*Task*:
Retype all of the records precisely.

======== Material for this exercise ========

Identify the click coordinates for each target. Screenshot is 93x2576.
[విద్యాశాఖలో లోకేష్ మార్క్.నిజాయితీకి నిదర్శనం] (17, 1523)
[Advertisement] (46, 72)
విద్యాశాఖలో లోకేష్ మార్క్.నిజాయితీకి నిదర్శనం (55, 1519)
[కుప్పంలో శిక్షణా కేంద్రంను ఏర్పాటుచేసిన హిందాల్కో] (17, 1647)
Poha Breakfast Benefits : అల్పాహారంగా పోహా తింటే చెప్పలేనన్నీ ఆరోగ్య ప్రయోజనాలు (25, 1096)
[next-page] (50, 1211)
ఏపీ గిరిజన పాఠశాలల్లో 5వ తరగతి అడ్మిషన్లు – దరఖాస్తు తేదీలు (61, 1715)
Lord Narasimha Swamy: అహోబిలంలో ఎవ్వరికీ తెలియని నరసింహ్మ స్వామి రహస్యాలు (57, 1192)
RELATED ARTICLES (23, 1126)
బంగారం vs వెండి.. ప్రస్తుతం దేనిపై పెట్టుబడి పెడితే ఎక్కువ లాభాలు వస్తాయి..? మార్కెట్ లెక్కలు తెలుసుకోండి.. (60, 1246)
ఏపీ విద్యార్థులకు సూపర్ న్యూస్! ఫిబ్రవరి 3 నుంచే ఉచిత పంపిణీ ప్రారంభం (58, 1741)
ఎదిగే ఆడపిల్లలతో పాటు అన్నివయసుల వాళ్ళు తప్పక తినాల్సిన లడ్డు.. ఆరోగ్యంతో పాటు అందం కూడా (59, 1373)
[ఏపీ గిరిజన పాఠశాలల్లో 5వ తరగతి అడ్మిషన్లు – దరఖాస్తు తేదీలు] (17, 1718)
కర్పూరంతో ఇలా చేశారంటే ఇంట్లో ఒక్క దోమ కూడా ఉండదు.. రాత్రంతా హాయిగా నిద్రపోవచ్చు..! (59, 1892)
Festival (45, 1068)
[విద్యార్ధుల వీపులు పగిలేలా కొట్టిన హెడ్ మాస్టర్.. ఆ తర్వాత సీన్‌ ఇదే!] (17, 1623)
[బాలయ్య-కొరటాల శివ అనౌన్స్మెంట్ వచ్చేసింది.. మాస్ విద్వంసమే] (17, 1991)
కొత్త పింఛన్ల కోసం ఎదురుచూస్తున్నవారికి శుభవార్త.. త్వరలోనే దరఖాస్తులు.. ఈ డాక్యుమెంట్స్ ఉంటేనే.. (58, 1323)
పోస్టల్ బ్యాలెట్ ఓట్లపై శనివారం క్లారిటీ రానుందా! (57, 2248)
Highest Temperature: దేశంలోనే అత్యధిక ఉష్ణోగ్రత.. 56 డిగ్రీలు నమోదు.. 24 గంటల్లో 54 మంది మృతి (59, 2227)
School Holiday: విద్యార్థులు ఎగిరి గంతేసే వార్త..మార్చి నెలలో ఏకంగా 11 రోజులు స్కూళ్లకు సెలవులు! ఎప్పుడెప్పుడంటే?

========

*Written solution*:
Identify the click coordinates for each target. Screenshot is 93x2576.
[విద్యాశాఖలో లోకేష్ మార్క్.నిజాయితీకి నిదర్శనం] (17, 1523)
[Advertisement] (46, 72)
విద్యాశాఖలో లోకేష్ మార్క్.నిజాయితీకి నిదర్శనం (55, 1519)
[కుప్పంలో శిక్షణా కేంద్రంను ఏర్పాటుచేసిన హిందాల్కో] (17, 1647)
Poha Breakfast Benefits : అల్పాహారంగా పోహా తింటే చెప్పలేనన్నీ ఆరోగ్య ప్రయోజనాలు (25, 1096)
[next-page] (50, 1211)
ఏపీ గిరిజన పాఠశాలల్లో 5వ తరగతి అడ్మిషన్లు – దరఖాస్తు తేదీలు (61, 1715)
Lord Narasimha Swamy: అహోబిలంలో ఎవ్వరికీ తెలియని నరసింహ్మ స్వామి రహస్యాలు (57, 1192)
RELATED ARTICLES (23, 1126)
బంగారం vs వెండి.. ప్రస్తుతం దేనిపై పెట్టుబడి పెడితే ఎక్కువ లాభాలు వస్తాయి..? మార్కెట్ లెక్కలు తెలుసుకోండి.. (60, 1246)
ఏపీ విద్యార్థులకు సూపర్ న్యూస్! ఫిబ్రవరి 3 నుంచే ఉచిత పంపిణీ ప్రారంభం (58, 1741)
ఎదిగే ఆడపిల్లలతో పాటు అన్నివయసుల వాళ్ళు తప్పక తినాల్సిన లడ్డు.. ఆరోగ్యంతో పాటు అందం కూడా (59, 1373)
[ఏపీ గిరిజన పాఠశాలల్లో 5వ తరగతి అడ్మిషన్లు – దరఖాస్తు తేదీలు] (17, 1718)
కర్పూరంతో ఇలా చేశారంటే ఇంట్లో ఒక్క దోమ కూడా ఉండదు.. రాత్రంతా హాయిగా నిద్రపోవచ్చు..! (59, 1892)
Festival (45, 1068)
[విద్యార్ధుల వీపులు పగిలేలా కొట్టిన హెడ్ మాస్టర్.. ఆ తర్వాత సీన్‌ ఇదే!] (17, 1623)
[బాలయ్య-కొరటాల శివ అనౌన్స్మెంట్ వచ్చేసింది.. మాస్ విద్వంసమే] (17, 1991)
కొత్త పింఛన్ల కోసం ఎదురుచూస్తున్నవారికి శుభవార్త.. త్వరలోనే దరఖాస్తులు.. ఈ డాక్యుమెంట్స్ ఉంటేనే.. (58, 1323)
పోస్టల్ బ్యాలెట్ ఓట్లపై శనివారం క్లారిటీ రానుందా! (57, 2248)
Highest Temperature: దేశంలోనే అత్యధిక ఉష్ణోగ్రత.. 56 డిగ్రీలు నమోదు.. 24 గంటల్లో 54 మంది మృతి (59, 2227)
School Holiday: విద్యార్థులు ఎగిరి గంతేసే వార్త..మార్చి నెలలో ఏకంగా 11 రోజులు స్కూళ్లకు సెలవులు! ఎప్పుడెప్పుడంటే?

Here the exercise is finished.